Tawakal, Sebuah Bentuk Penghambaan

Tawakal adalah bab penting dari buku berjudul “ajaran Islam”.

Melakukannya juga merupakan instruksi langsung dari Sang Pencipta dan telah diulang-ulang sebanyak 30 kali pada 19 surah dalam Al-Qur’an.

Sebagaimana ibadah shalat yang menjadi pembeda antara orang-orang yang beriman dengan yang tidak, begitu pula dengan tawakal.

Namun, shalat dapat terindra oleh mata, sedangkan bertawakal tidak, seperti pernyataan Imam Hambali r.a. bahwa tawakal adalah perbuatan yang dilakukan oleh hati.

Meski tak dapat dilihat, bertawakal bukan berarti berdiam diri menunggu nasib tanpa melakukan usaha apa pun. Jika demikian, hal tersebut tak ada bedanya dengan menyerah.

Mainkan peranmu dan pasrahkan semuanya kepada Sang Maha Pemberi. Rasulullah saw. menjelaskannya secara tersirat dalam hadits yang dirawi oleh Ibnu Hibban r.a. berikut.

اِعْقِلْهَا وَتَوَكَّلْ

Ihqilhaa wa tawakkal.

Artinya:

Ikatlah untamu dan bertawakkallah.”

Hadits ini disabdakan oleh Rasulullah saw. setelah menegur seseorang yang tak mengikatkan unta tunggangannya sebelum meninggalkannya memasuki masjid.

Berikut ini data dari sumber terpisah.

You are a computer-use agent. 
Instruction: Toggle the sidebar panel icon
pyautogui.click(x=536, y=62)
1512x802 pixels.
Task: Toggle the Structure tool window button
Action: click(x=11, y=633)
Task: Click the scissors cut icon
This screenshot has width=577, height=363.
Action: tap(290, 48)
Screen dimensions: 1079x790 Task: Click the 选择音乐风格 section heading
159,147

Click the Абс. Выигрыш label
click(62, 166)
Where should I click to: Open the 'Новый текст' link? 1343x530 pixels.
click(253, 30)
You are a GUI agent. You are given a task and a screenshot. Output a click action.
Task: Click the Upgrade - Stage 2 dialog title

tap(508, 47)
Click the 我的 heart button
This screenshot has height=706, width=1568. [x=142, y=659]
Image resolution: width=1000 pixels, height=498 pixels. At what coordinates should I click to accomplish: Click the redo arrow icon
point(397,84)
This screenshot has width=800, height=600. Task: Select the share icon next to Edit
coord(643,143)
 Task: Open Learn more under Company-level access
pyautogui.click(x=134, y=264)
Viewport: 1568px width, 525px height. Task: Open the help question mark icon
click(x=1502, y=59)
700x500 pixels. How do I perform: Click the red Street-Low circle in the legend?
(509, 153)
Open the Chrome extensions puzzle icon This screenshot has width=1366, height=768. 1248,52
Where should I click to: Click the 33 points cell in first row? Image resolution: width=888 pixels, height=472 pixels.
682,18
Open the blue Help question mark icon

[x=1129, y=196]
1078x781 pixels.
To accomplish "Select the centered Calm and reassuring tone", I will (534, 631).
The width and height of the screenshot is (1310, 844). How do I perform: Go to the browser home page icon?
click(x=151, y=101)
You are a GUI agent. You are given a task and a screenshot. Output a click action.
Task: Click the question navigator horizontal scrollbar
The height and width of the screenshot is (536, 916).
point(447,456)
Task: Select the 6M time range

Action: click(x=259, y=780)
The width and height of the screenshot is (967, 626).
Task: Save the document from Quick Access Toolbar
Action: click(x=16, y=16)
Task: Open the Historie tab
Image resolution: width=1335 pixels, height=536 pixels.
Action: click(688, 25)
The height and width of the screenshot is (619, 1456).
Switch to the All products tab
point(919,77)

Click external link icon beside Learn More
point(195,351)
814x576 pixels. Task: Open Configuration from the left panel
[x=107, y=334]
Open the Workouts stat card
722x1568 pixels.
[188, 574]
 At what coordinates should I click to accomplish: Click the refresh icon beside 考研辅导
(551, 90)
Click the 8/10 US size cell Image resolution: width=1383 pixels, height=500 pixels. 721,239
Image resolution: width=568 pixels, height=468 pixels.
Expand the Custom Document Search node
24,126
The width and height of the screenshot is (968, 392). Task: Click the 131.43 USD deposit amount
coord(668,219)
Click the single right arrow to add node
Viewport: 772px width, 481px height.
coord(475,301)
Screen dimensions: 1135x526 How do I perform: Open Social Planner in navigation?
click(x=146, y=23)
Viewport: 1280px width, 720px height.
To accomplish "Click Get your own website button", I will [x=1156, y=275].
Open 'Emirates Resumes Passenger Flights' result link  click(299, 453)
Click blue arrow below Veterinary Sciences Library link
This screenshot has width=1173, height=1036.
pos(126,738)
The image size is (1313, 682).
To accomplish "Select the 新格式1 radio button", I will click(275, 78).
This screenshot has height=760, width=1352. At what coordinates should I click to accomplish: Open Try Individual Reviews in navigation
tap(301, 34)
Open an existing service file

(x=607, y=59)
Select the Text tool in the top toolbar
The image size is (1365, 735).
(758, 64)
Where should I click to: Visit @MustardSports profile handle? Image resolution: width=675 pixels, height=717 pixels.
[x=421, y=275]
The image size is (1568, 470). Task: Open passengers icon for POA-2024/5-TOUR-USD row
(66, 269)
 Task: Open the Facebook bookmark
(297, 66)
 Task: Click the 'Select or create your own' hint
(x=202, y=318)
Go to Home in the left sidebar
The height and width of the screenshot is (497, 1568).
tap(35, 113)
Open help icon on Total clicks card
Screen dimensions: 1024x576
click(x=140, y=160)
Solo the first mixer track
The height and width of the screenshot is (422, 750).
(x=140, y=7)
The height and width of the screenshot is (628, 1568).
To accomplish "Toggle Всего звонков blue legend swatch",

Hewan tersebut kemudian mengganggu orang-orang lain yang juga sedang berada di sekitar tempat itu.

Setelah ditanya mengapa ia tidak mengikat untanya, orang tersebut menjawab bahwa ia bertawakal kepada Allah Swt.

Dalam kasus ini, Rasulullah saw. menjelaskan bahwa tawakal adalah sikap yang harusnya datang setelah usaha dilakukan.

Jadi, bukannya melewatkan usaha, lalu berdiam diri dan menganggap hal itu sebagai sikap tawakal.

Lantas, apakah bertawakal selalu dilakukan belakangan? Apa sebenarnya arti tawakal jika dimaknai secara harfiah?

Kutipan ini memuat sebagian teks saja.